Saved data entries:
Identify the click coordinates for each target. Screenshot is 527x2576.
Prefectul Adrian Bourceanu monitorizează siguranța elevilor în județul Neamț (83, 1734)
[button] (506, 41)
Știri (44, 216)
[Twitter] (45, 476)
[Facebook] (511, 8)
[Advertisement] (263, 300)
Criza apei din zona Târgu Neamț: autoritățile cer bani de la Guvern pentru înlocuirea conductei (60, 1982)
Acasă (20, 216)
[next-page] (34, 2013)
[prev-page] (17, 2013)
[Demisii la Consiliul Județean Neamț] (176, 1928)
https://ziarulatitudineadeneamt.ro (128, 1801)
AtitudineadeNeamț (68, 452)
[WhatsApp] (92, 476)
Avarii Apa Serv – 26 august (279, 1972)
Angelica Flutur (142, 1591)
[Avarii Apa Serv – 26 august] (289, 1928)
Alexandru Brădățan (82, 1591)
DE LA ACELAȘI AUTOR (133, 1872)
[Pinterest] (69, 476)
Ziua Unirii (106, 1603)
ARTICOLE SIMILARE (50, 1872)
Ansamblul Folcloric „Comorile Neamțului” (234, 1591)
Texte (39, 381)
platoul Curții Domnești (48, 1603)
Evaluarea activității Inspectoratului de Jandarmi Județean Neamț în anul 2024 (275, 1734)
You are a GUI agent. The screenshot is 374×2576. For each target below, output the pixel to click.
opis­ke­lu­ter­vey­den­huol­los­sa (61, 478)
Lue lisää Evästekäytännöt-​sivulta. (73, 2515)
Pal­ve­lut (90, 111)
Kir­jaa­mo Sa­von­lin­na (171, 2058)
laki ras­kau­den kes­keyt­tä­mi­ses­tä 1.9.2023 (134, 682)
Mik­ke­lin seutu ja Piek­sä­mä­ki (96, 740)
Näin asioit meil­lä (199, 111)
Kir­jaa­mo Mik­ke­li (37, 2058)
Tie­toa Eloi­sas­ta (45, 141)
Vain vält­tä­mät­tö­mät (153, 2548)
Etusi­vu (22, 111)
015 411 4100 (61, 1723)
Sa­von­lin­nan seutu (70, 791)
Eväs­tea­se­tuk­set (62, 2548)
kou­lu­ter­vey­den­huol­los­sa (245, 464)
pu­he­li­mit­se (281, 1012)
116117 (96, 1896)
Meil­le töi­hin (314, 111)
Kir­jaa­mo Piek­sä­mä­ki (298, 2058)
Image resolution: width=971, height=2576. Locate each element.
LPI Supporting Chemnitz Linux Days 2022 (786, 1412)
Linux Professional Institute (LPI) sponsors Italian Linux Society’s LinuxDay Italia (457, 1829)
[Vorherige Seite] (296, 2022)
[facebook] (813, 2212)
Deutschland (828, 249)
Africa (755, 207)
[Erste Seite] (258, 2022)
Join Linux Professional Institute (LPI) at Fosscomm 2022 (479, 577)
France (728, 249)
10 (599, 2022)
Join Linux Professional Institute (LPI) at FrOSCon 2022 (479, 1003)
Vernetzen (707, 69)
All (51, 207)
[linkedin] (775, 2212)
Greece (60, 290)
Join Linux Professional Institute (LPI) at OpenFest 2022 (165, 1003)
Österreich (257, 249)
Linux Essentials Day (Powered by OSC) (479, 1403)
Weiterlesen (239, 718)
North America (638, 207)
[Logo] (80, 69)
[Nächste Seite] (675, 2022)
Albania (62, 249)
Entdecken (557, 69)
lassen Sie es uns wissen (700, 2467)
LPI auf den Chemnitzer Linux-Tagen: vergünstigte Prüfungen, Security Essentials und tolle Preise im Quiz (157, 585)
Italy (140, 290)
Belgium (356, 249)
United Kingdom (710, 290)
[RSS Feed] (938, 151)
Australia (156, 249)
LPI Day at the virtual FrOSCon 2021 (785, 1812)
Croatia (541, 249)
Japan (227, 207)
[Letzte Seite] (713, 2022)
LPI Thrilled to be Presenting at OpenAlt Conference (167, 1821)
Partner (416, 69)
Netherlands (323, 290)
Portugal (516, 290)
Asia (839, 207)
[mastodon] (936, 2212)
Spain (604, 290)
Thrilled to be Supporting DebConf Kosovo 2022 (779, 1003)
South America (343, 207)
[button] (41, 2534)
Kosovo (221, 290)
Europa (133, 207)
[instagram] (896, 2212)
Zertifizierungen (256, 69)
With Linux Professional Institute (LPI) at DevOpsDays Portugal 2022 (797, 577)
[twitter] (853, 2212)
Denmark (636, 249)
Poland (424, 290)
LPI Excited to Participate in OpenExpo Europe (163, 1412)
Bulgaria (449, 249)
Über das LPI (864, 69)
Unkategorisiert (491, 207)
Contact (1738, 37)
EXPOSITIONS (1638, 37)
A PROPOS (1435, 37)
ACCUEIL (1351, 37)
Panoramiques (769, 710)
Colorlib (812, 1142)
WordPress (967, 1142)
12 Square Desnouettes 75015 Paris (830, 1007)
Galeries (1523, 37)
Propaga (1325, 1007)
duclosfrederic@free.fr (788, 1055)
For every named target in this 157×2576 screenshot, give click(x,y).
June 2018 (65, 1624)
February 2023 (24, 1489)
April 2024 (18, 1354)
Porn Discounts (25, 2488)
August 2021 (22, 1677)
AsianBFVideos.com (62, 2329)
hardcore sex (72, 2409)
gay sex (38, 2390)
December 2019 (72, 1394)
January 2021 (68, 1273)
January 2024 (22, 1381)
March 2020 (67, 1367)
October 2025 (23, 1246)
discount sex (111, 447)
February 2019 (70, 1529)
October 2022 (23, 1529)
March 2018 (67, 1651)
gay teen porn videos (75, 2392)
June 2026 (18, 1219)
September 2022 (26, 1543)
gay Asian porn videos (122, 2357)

The problem:
Both end lines included, restate word for word the lines above from the line with "Italy (140, 290)" to the line with "A PROPOS (1435, 37)", and nothing else.

Output:
Italy (140, 290)
Belgium (356, 249)
United Kingdom (710, 290)
[RSS Feed] (938, 151)
Australia (156, 249)
LPI Day at the virtual FrOSCon 2021 (785, 1812)
Croatia (541, 249)
Japan (227, 207)
[Letzte Seite] (713, 2022)
LPI Thrilled to be Presenting at OpenAlt Conference (167, 1821)
Partner (416, 69)
Netherlands (323, 290)
Portugal (516, 290)
Asia (839, 207)
[mastodon] (936, 2212)
Spain (604, 290)
Thrilled to be Supporting DebConf Kosovo 2022 (779, 1003)
South America (343, 207)
[button] (41, 2534)
Kosovo (221, 290)
Europa (133, 207)
[instagram] (896, 2212)
Zertifizierungen (256, 69)
With Linux Professional Institute (LPI) at DevOpsDays Portugal 2022 (797, 577)
[twitter] (853, 2212)
Denmark (636, 249)
Poland (424, 290)
LPI Excited to Participate in OpenExpo Europe (163, 1412)
Bulgaria (449, 249)
Über das LPI (864, 69)
Unkategorisiert (491, 207)
Contact (1738, 37)
EXPOSITIONS (1638, 37)
A PROPOS (1435, 37)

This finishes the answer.